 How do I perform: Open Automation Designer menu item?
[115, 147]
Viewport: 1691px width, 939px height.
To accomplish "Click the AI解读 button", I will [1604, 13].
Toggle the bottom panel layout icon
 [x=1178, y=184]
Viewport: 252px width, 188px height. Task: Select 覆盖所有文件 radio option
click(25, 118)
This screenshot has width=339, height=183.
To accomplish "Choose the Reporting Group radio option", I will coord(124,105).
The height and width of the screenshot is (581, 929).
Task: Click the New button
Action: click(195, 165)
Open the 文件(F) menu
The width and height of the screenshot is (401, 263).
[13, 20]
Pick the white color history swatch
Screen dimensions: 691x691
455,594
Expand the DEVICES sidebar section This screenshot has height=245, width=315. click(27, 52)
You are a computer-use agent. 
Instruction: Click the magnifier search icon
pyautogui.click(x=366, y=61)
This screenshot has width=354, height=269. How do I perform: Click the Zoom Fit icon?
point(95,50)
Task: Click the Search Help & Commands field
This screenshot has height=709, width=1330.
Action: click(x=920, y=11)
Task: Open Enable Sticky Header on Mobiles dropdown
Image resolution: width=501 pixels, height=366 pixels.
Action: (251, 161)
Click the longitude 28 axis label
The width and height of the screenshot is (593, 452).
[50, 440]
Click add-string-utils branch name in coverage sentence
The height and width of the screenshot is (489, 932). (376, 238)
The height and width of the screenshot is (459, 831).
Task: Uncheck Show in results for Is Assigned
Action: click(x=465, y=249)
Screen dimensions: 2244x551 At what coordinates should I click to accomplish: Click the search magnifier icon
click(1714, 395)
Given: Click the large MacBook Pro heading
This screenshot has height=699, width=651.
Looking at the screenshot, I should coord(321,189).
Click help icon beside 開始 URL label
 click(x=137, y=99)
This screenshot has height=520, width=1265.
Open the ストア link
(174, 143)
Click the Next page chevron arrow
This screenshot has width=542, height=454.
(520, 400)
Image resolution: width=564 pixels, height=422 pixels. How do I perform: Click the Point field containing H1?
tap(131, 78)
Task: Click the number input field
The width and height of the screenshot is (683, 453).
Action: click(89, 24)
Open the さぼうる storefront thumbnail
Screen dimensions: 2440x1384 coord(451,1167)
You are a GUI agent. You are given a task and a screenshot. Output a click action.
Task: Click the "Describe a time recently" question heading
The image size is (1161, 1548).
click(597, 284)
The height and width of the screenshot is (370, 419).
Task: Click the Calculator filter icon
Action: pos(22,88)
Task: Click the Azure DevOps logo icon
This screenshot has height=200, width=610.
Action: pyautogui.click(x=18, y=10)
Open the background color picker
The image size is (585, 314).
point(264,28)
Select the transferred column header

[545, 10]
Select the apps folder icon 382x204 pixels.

————————

- _Your task_: Reproduce without any change every line above, from the one containing "Open the さぼうる storefront thumbnail" down through the last line.

- _Answer to the exercise_:
Open the さぼうる storefront thumbnail
Screen dimensions: 2440x1384 coord(451,1167)
You are a GUI agent. You are given a task and a screenshot. Output a click action.
Task: Click the "Describe a time recently" question heading
The image size is (1161, 1548).
click(597, 284)
The height and width of the screenshot is (370, 419).
Task: Click the Calculator filter icon
Action: pos(22,88)
Task: Click the Azure DevOps logo icon
This screenshot has height=200, width=610.
Action: pyautogui.click(x=18, y=10)
Open the background color picker
The image size is (585, 314).
point(264,28)
Select the transferred column header

[545, 10]
Select the apps folder icon 382x204 pixels.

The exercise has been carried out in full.